ENTRIES SUPPLIED: Begin

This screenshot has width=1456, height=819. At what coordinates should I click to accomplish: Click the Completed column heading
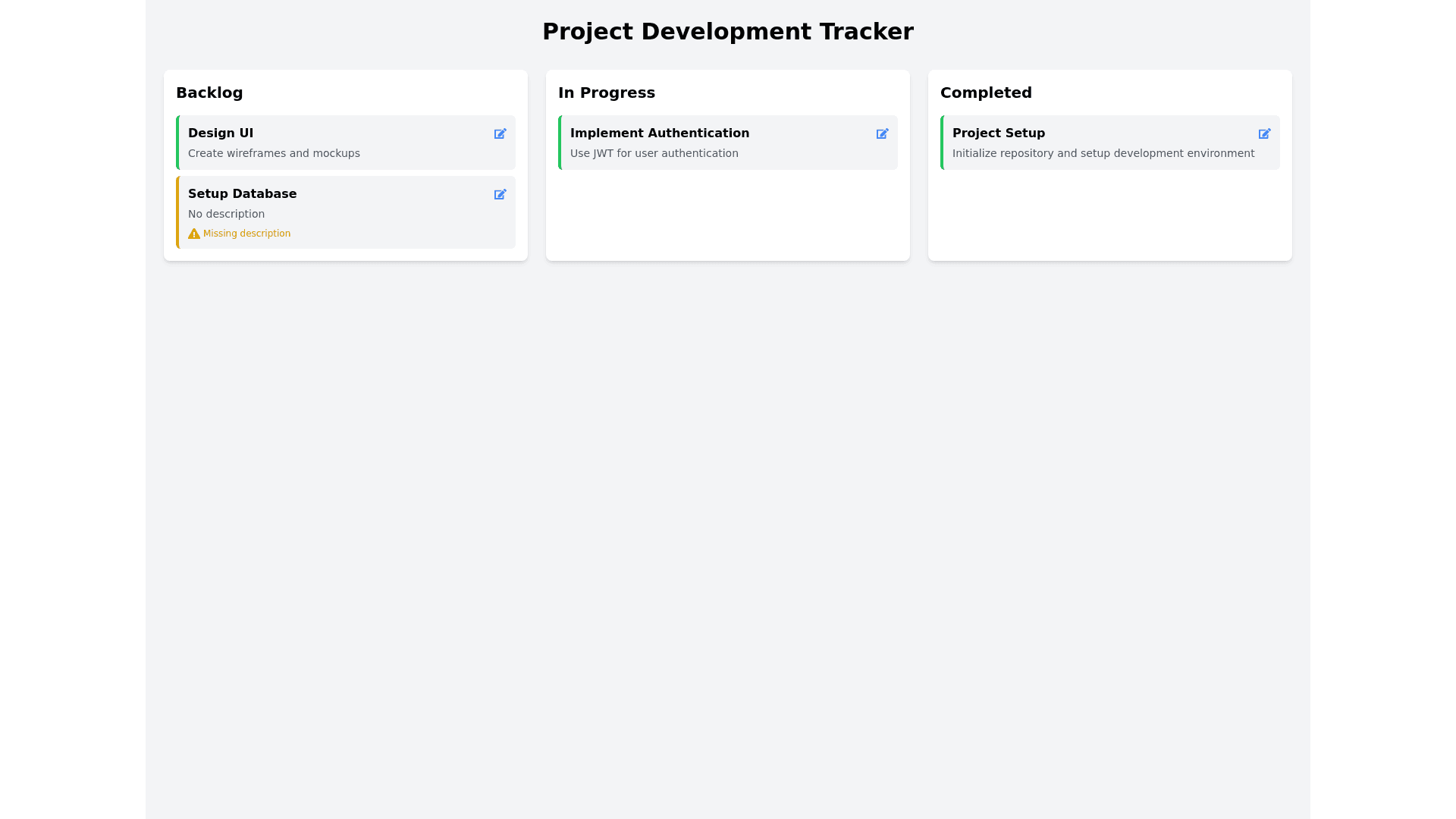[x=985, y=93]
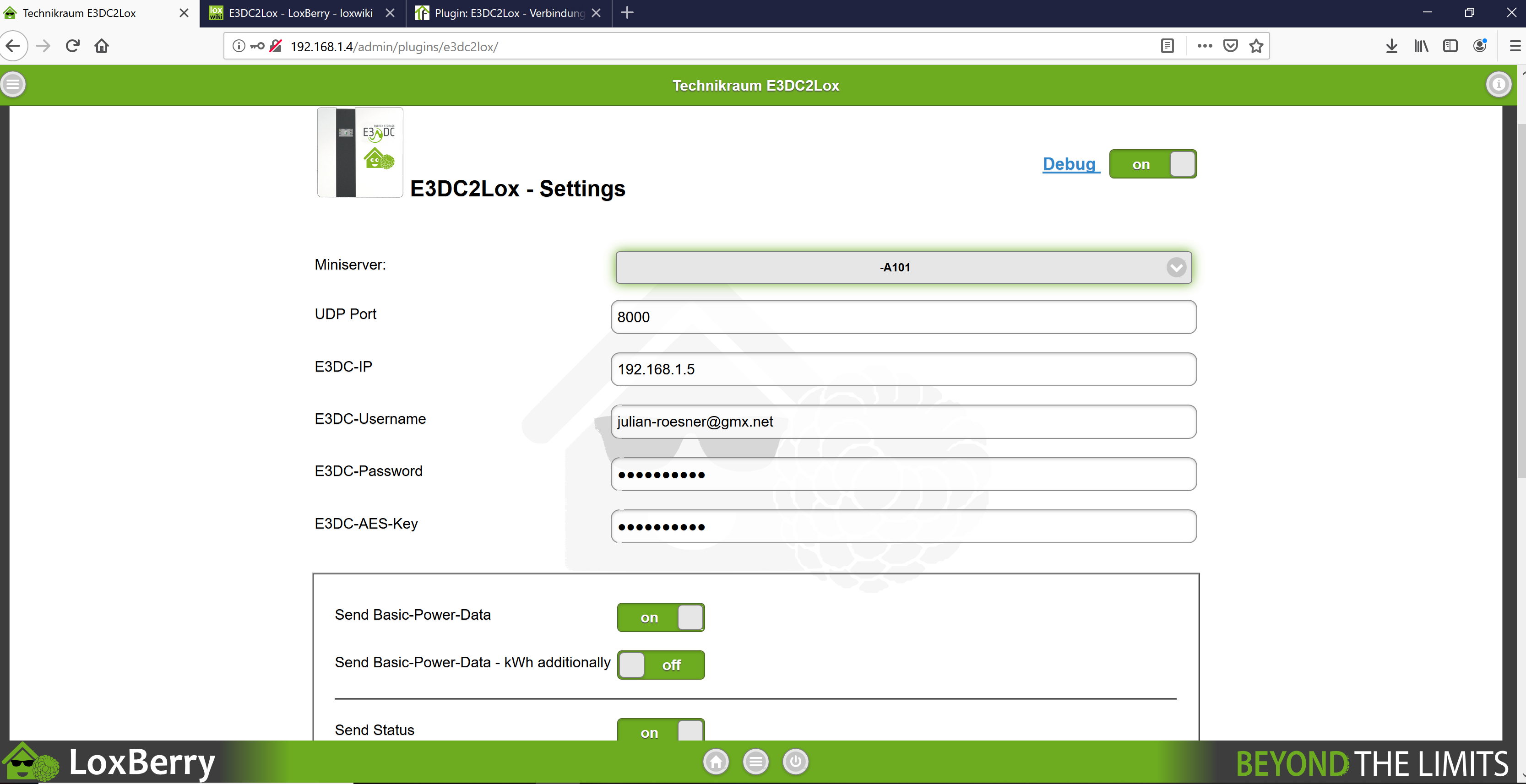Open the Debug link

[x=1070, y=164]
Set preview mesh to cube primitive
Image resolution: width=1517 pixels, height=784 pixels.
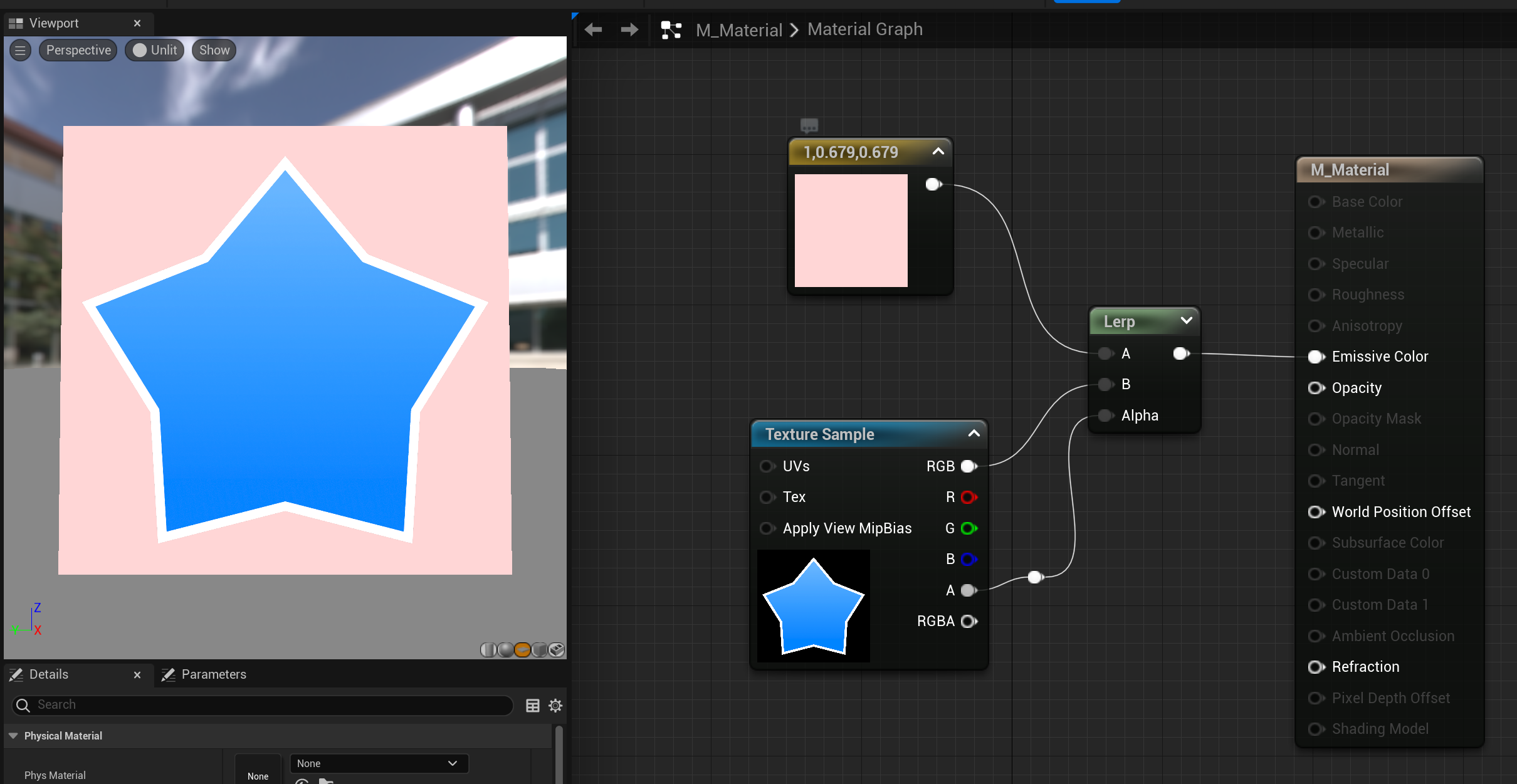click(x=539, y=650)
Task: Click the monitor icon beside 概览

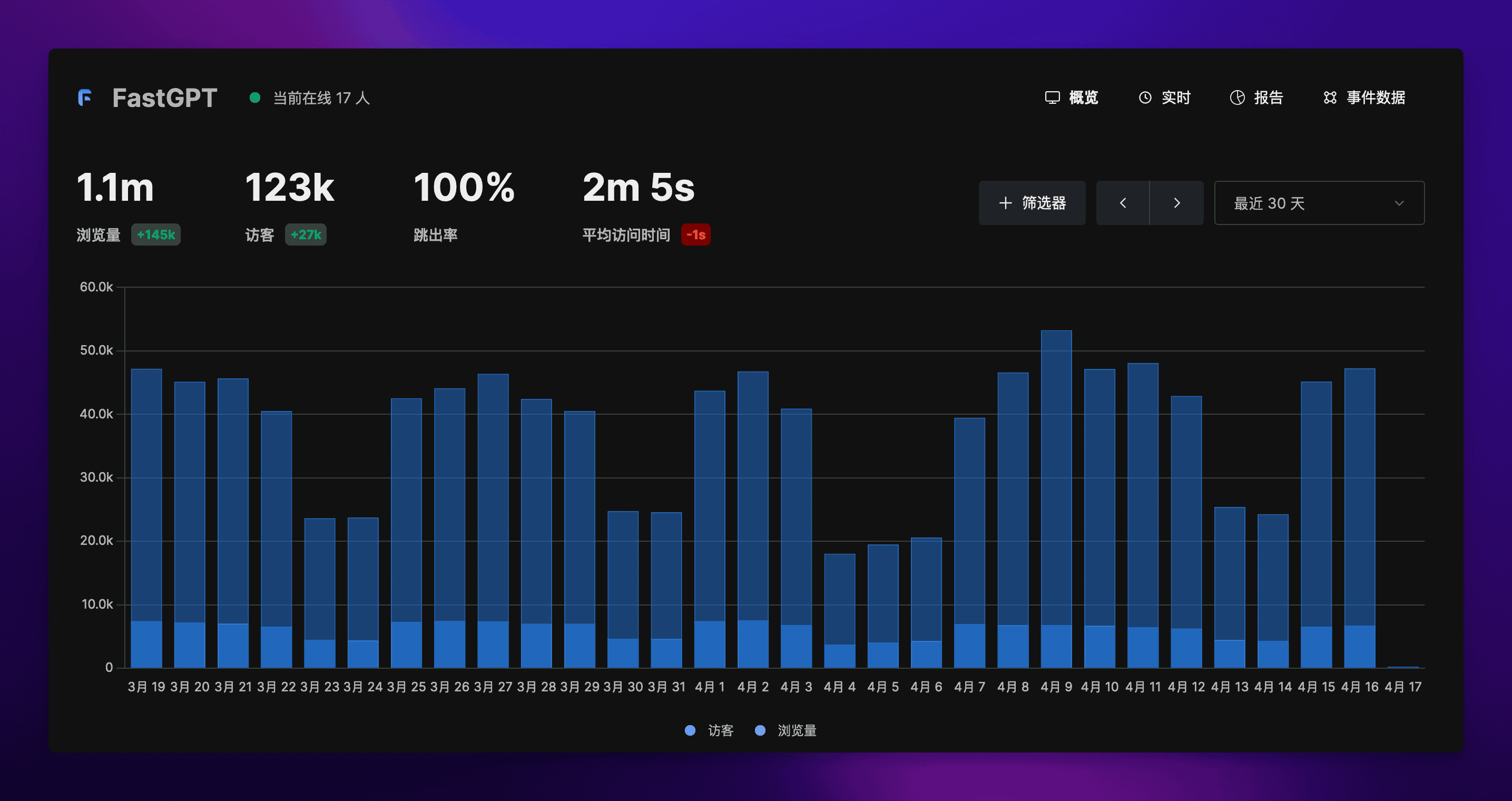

ENTRIES SUPPLIED: End

**TASK BRIEF**
Transcribe exactly the lines above, running from the one that contains "Set preview mesh to cube primitive" through the final line of the listing, and skip every picture.

**RESPONSE TO THE EXERCISE**
Set preview mesh to cube primitive
Image resolution: width=1517 pixels, height=784 pixels.
click(x=539, y=650)
Task: Click the monitor icon beside 概览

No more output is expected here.